- _THE PROBLEM_:
Beginning at the line that contains "The image size is (2576, 952).", write out each remaining line of the entries below exactly as it stands.

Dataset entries
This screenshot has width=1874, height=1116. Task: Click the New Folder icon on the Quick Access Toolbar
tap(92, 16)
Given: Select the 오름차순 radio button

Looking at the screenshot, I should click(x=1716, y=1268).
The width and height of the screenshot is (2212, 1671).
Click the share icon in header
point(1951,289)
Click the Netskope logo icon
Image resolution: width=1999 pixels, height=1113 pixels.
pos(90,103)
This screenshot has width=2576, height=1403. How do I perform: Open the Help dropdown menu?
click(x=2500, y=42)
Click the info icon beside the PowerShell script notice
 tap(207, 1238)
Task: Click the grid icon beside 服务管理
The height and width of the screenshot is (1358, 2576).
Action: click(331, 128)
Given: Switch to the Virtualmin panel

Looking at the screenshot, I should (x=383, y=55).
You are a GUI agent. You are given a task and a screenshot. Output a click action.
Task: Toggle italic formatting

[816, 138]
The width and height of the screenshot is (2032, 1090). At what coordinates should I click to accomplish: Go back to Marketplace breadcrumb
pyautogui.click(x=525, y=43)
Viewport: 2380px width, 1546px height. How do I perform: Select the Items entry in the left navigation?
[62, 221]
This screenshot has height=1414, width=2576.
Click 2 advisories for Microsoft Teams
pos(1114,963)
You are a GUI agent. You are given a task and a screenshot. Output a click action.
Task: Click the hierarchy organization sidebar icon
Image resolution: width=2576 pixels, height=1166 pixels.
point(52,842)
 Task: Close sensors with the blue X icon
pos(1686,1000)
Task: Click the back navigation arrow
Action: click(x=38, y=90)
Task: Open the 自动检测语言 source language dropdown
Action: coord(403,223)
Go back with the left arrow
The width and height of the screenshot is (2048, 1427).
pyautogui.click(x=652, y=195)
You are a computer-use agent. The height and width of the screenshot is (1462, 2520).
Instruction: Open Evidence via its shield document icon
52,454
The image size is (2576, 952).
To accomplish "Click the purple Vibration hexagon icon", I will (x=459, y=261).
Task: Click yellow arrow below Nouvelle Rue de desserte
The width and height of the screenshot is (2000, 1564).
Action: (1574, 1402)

- _EXERCISE RESPONSE_:
The image size is (2576, 952).
To accomplish "Click the purple Vibration hexagon icon", I will (x=459, y=261).
Task: Click yellow arrow below Nouvelle Rue de desserte
The width and height of the screenshot is (2000, 1564).
Action: (1574, 1402)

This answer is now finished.